Große Adressen bauen ihre Ethereum-Bestände seit Wochen aus, während der Kurs selbst kaum vom Fleck kommt. Diese Diskrepanz zwischen institutionellem Interesse und Chartbild wirft die Frage auf, was ETH gerade wirklich bremst. Die Antwort liegt in einer technischen Konstellation, die selten so eng beieinanderliegt wie derzeit.

Vier Durchschnitte, eine enge Spanne

Ethereum notiert aktuell bei rund 1.866 Dollar und damit etwa 62 Prozent unter seinem Rekordhoch von 4.953 Dollar aus dem August 2025. Die Marktkapitalisierung liegt bei etwa 225 Milliarden Dollar, verteilt auf rund 120,68 Millionen im Umlauf befindliche ETH. Damit bleibt Ethereum klar die Nummer zwei hinter Bitcoin, allerdings ohne den Schwung, den frühere Erholungsphasen zeigten.

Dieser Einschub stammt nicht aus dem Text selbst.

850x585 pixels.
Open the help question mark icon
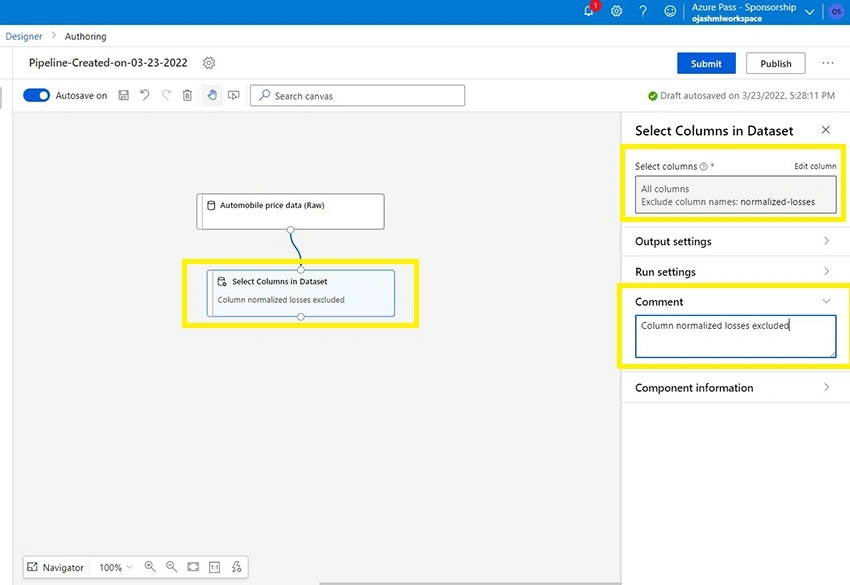643,11
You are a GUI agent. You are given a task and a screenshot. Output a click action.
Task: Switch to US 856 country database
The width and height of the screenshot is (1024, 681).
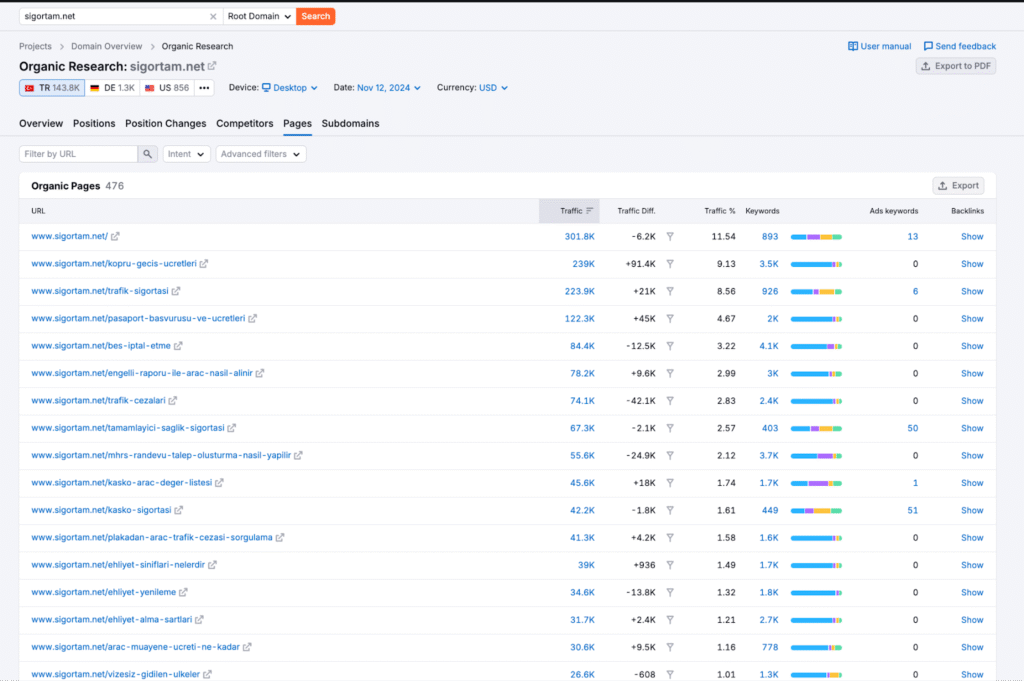167,88
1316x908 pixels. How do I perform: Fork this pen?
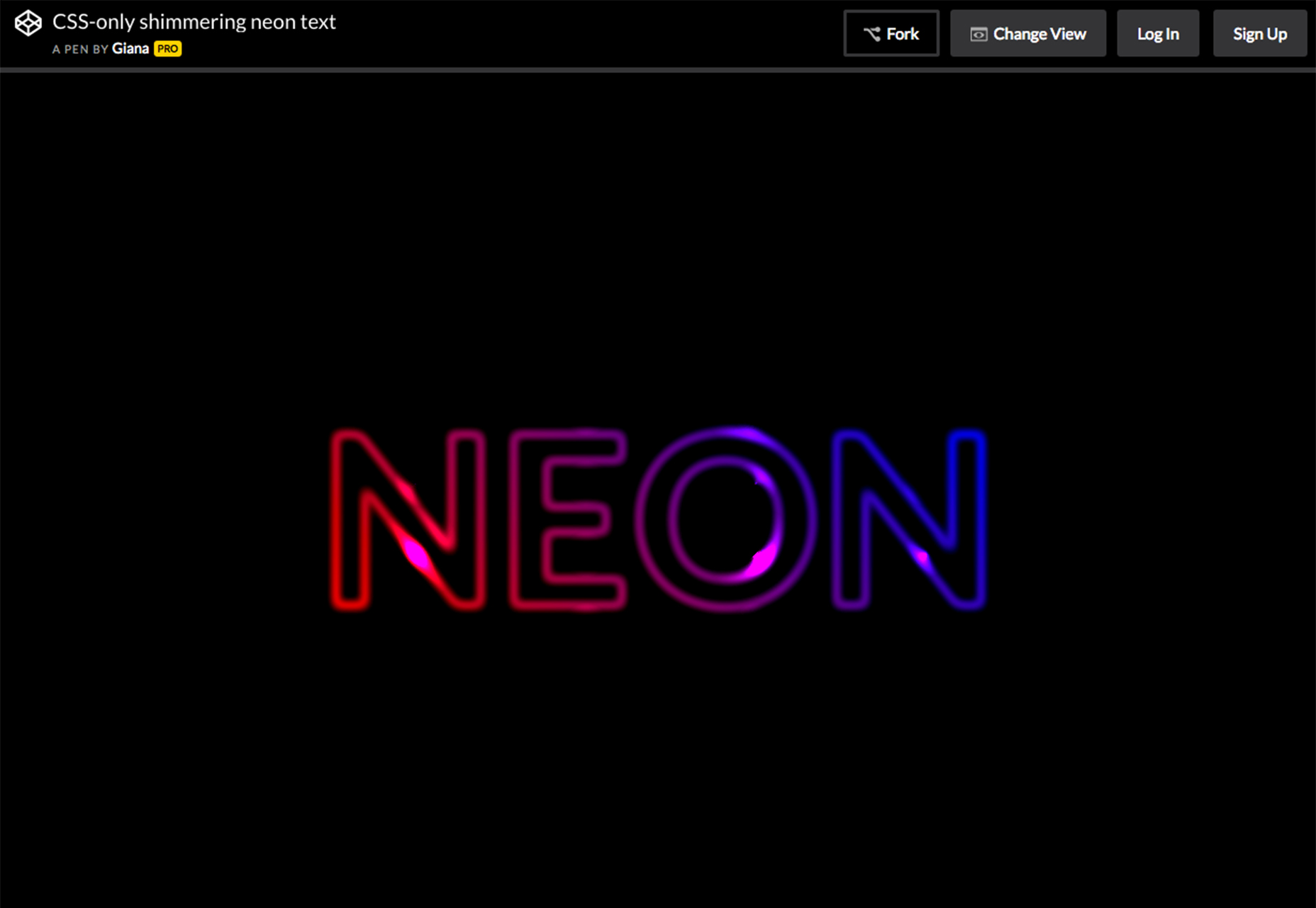[x=891, y=33]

Technisch entscheidet sich die kurzfristige Richtung an vier gleitenden Durchschnitten, die ungewöhnlich eng gestaffelt sind. Der 20-Tage-Schnitt liegt bei 1.718 Dollar, der 50-Tage-Schnitt bei 1.801 Dollar — beide Marken hat ETH bereits zurückerobert. Die eigentliche Hürde wartet beim 100-Tage-Schnitt um 1.960 Dollar, an dem die Erholung zuletzt wiederholt hängen blieb. Ein Tagesschluss darüber würde den Weg in Richtung der psychologischen 2.000-Dollar-Marke und darüber hinaus öffnen, ein Rückfall unter 1.718 Dollar dagegen neuen Verkaufsdruck auslösen.

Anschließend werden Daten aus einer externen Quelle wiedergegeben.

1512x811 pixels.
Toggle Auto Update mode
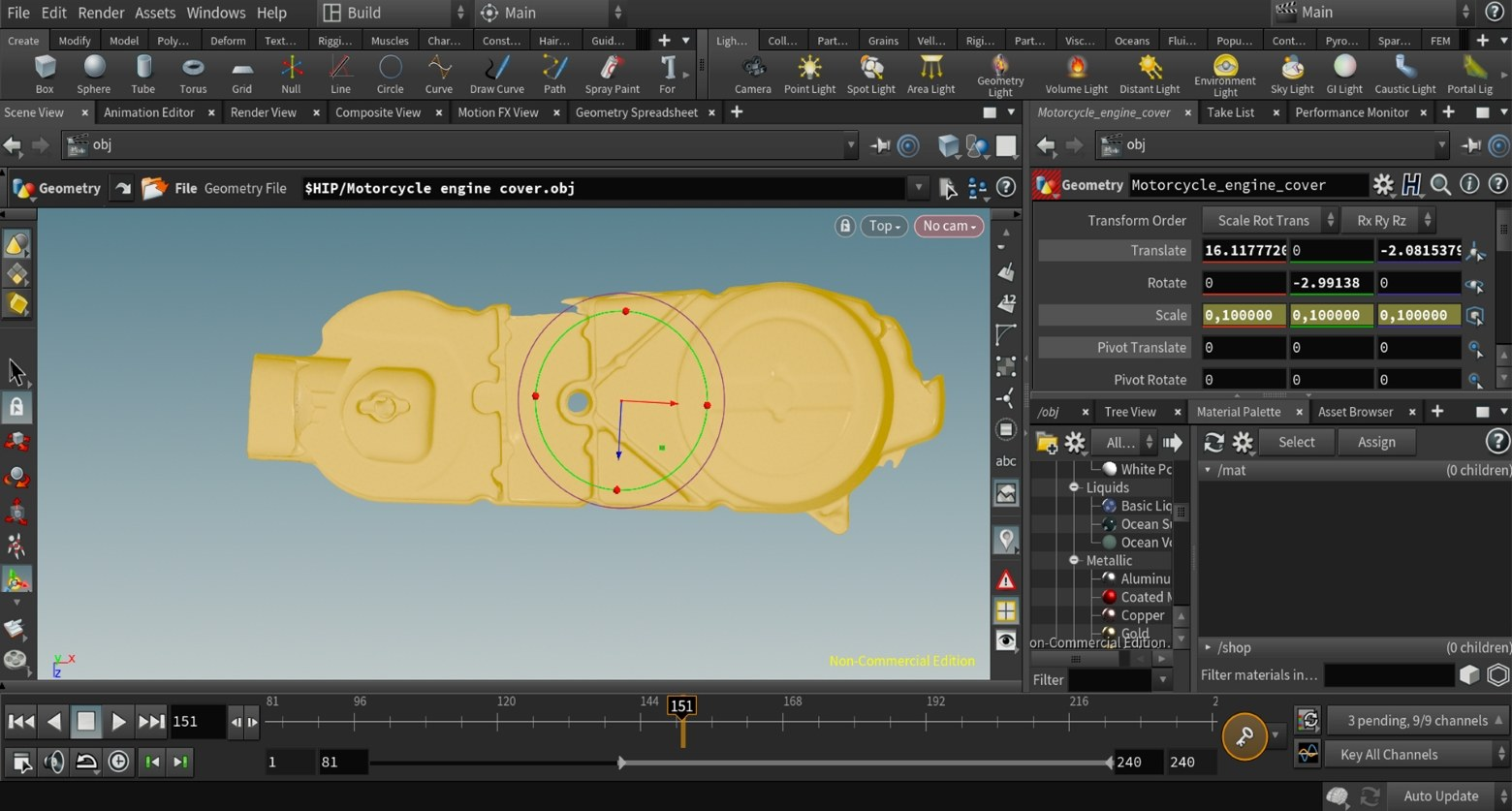pos(1440,795)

Zuflüsse ja, Aktivität nein

Bei den Fundamentaldaten zeigt sich ein gemischtes Bild. Die Ethereum-Spot-ETFs verzeichneten Ende Juli kurzzeitig einen Nettoabfluss, bevor an den Folgetagen wieder frisches Kapital hineinfloss — das verwaltete Vermögen liegt inzwischen bei rund 13,7 Milliarden Dollar. Parallel dazu wuchs die Zahl der Wal-Adressen mit Beständen zwischen 1.000 und 10.000 ETH von rund 4.750 im Juni auf etwa 4.850.

Was fehlt, ist die operative Nutzung des Netzwerks selbst. Die täglich aktiven Adressen liegen aktuell bei rund 400.000, nachdem sie im Februar noch bei etwa 800.000 gelegen hatten. Rund 30 Prozent aller ETH sind derzeit im Netzwerk gebunden, was das frei handelbare Angebot verknappt, ohne bislang für den nötigen Ausbruch zu sorgen. Auf der DeFi-Seite bleibt Ethereum mit 56,9 Milliarden Dollar gebundenem Kapital und einem Marktanteil von 68 Prozent unangefochten führend im Segment.

Langfristig bleiben die Erwartungen der großen Häuser deutlich optimistischer als das aktuelle Kursbild. Standard Chartered nennt für das Jahresende ein Ziel von 7.500 Dollar, die Mehrheit der Analysten verortet ETH zwischen 4.000 und 8.000 Dollar. Der Blick auf die Historie mahnt allerdings zur Vorsicht: Von elf bisherigen August-Monaten schlossen sieben im Minus, nur vier im Plus.

Die kommenden Handelstage dürften zeigen, ob ETH den 100-Tage-Schnitt bei 1.960 Dollar endlich überwinden kann. Gelingt der Ausbruch über die 2.000-Dollar-Marke, rücken laut mehreren Modellen Kursziele zwischen 2.200 und 2.450 Dollar in Reichweite. Scheitert der Versuch erneut, bleibt die enge Handelsspanne zwischen 1.718 und 1.960 Dollar vorerst bestehen.